Why the hell does machiavellianism have to make EVERY-fscking-thing be too-damn-malevolent??

Humbug.

_ /\ _

[–] MelonYellow@lemmy.ca 19 points 1 week ago* (last edited 1 week ago) (1 children)

Just going to recommend the 2022 documentary Downfall: The Case Against Boeing for anyone who’s unfamiliar. It gives you all of this context, the Boeing before vs. after the 1997 merger with McDonnell Douglas. Basically it’s no longer the same Boeing that put safety above all. They sold out.

[–] Zerlyna@lemmy.world 6 points 1 week ago (1 children)

Curious if this is the same book that John Oliver referenced in his respective episode? That was great.

[–] MelonYellow@lemmy.ca 4 points 1 week ago (1 children)

Ah this is only a documentary film. I didn’t watch the episode, but it looks like he was referencing the book Flying Blind: The 737 MAX Tragedy and the Fall of Boeing.

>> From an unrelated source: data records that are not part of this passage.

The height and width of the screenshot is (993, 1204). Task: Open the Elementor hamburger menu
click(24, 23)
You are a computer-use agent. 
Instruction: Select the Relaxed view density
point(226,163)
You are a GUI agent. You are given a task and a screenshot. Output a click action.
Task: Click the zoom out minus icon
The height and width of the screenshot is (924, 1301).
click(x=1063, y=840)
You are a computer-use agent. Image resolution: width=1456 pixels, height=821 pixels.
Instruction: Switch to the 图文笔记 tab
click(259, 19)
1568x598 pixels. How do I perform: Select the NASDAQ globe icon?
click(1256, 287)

Which looks like a great read on the topic actually!

[–] Zerlyna@lemmy.world 3 points 1 week ago* (last edited 1 week ago)

I’m 51 this week. My dream as a 8’ish year old (early 80’s) was to fly a 747 for Eastern Airlines. Of course Eastern was US only and didn’t fly internationally. But I became nearsighted and my parents told me I could never become a pilot. I believed them. 😭. I love commercial airplanes all my life… and it saddens me what has happened to Boeing through the years. I’m a poor plebe, but I do own a share… of Airbus. 🤨

I 100% agree with this. It was honestly horrible watching them go from “the people who make the best planes” to stock buyback-a-palooza

[–] empireOfLove2@lemmy.dbzer0.com 6 points 1 week ago* (last edited 1 week ago)

Your comment is surprisingly spot on. One of my professors from community college that I remain in contact with is a retired AF pilot and long time Boeing manufacturing engineer from well before the M-D merger. He quit only a year or two after the merger because he saw the huge writing on the wall with how suddenly Boeing's corporate behavior changed. He had contacts at M-D who warned him too and he got out while the getting was good.

[–] mierdabird@lemmy.dbzer0.com 5 points 1 week ago

For the record, pre-merger Boeing pulled the same crap with their rudder hardcover crashes in the early 90's. Everything from telling NTSB to blame the wrong piece of equipment to blaming the pilots, even to stealing evidence.

https://imgur.com/a/5wcFx8M

[–] kiwifoxtrot@lemmy.world 1 points 1 week ago

Couldn't have said it better myself.